Insiden bermula dari duel udara pada babak pertama yang melibatkan Nico Paz dan bek Genoa, Alessandro Marcandalli. Setelah benturan itu, Paz beberapa kali mendatangi tim medis di pinggir lapangan karena merasa pandangannya bermasalah.

Karena keluhan pada mata dan penglihatan tidak bisa dianggap ringan, Como tidak mengambil risiko dengan memaksanya terus bermain. Maxence Caqueret kemudian masuk menggantikan Paz pada jeda laga.

Pelatih Como, Cesc Fabregas, menegaskan bahwa kondisi sang pemain langsung dipantau secara intensif. Ia juga menyebut Paz mulai menunjukkan tanda membaik meski tetap harus menjalani pemeriksaan lanjutan di rumah sakit.

“Nico sudah membaik. Saat ini dia berada di rumah sakit dan sedang menjalani pemeriksaan,” kata Fabregas.

Prioritas klub pada keselamatan pemain

Keputusan menarik Paz keluar menunjukkan bahwa Como menempatkan keselamatan pemain di atas kebutuhan taktis sesaat. Dalam kondisi seperti ini, rasa aman menjadi pertimbangan utama karena gangguan penglihatan setelah benturan kepala dapat memengaruhi banyak hal di lapangan.

Masalah semacam itu bisa berdampak pada keseimbangan, fokus, hingga kemampuan mengambil keputusan. Karena itu, respons cepat tim medis menjadi bagian penting untuk mencegah kondisi yang lebih buruk.

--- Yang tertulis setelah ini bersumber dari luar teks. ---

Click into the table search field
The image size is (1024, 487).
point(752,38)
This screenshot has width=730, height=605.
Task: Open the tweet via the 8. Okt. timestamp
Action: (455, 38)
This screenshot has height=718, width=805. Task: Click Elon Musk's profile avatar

Fabregas juga menggambarkan situasi itu sebagai keadaan darurat yang perlu diselesaikan dengan solusi lain. “Dia sempat kesulitan melihat dengan jelas. Dalam situasi seperti ini, yang terpenting adalah tim bisa menemukan solusi lain,” ujarnya.

Hasil pemeriksaan membawa kelegaan

Setelah menjalani evaluasi medis, Paz akhirnya diperbolehkan meninggalkan rumah sakit dan kembali bersama rekan-rekannya. Namun, izin pulang itu tidak berarti ia langsung bisa turun ke lapangan lagi dalam waktu dekat.

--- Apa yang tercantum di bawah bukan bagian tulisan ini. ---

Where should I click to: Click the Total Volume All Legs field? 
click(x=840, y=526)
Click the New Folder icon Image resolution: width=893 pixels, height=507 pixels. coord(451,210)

Paz tetap harus mengikuti protokol pemulihan cedera kepala secara ketat sebelum mendapat lampu hijau untuk bermain. Langkah ini lazim diterapkan karena gejala setelah benturan kepala dapat muncul belakangan, meski pemeriksaan awal tidak menunjukkan kerusakan berat.

Pendekatan hati-hati seperti ini juga memperlihatkan bagaimana klub mengutamakan perlindungan jangka panjang bagi pemain. Dalam kasus cedera kepala, keputusan tergesa-gesa justru bisa menimbulkan risiko yang lebih besar.

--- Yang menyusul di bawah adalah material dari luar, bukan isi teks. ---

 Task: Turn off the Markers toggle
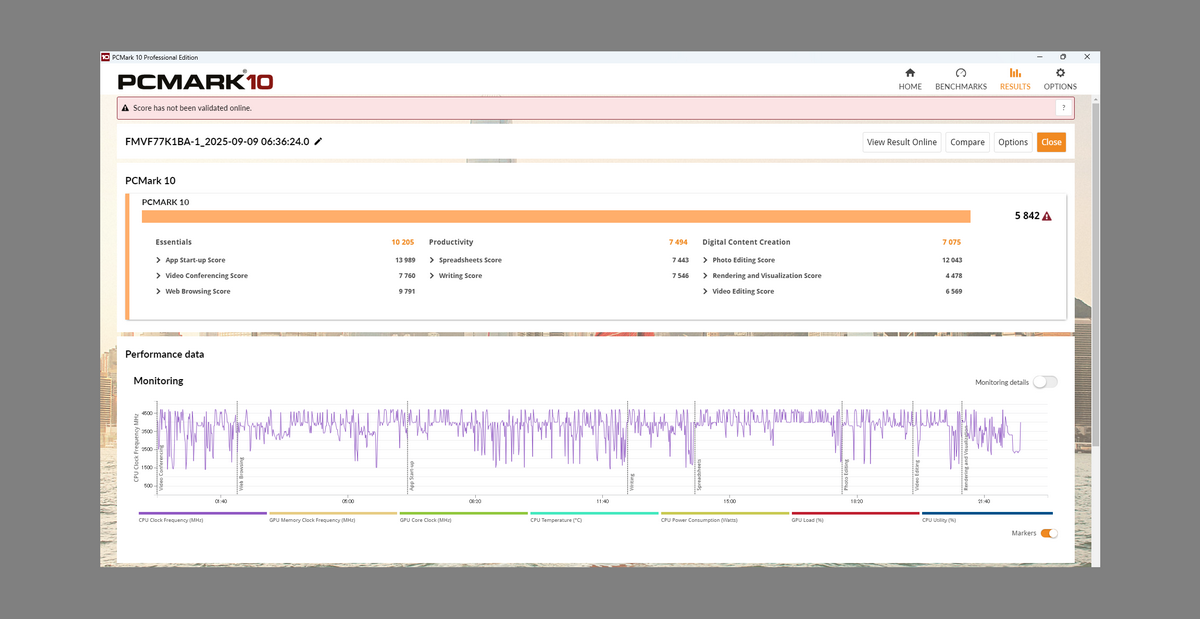(1048, 533)
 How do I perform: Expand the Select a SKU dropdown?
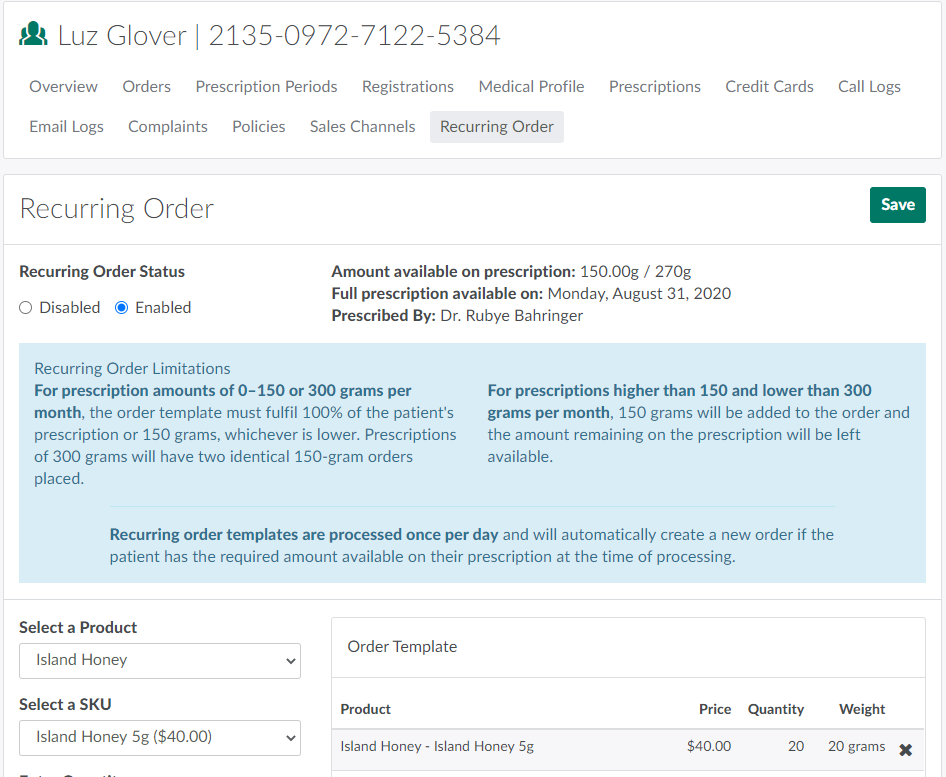(160, 737)
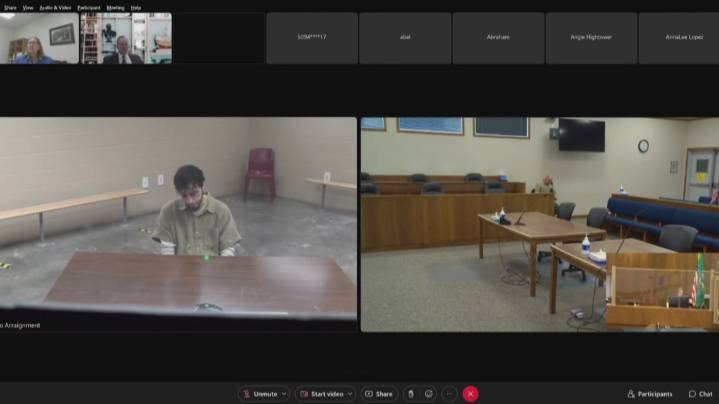Viewport: 719px width, 404px height.
Task: Expand the video options arrow beside Start video
Action: coord(352,394)
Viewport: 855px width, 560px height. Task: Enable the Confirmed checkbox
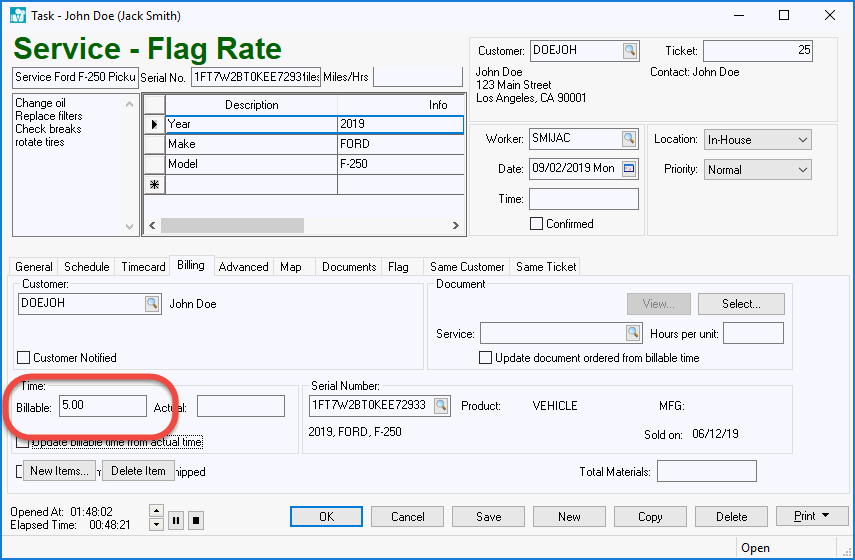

Sosok penting di skuad Como

Kekhawatiran terhadap kondisi Paz juga muncul karena perannya yang sangat besar bagi Como musim ini. Pemain berusia 21 tahun itu sudah mencatat 13 gol dan 8 assist, catatan yang menunjukkan betapa pentingnya kontribusinya dalam kreativitas serangan tim.

Dengan angka itu, Paz menjadi salah satu pemain kunci dalam produktivitas Como di Serie A. Tidak heran jika proses pemulihannya ikut menjadi perhatian besar, karena kehilangan dirinya untuk sementara tentu memengaruhi kekuatan tim.

Di tengah kemenangan Como atas Genoa dengan skor 2-0, perhatian utama akhirnya bergeser pada kondisi Paz. Klub kini menunggu pemulihan penuh sang gelandang sebelum ia kembali merumput.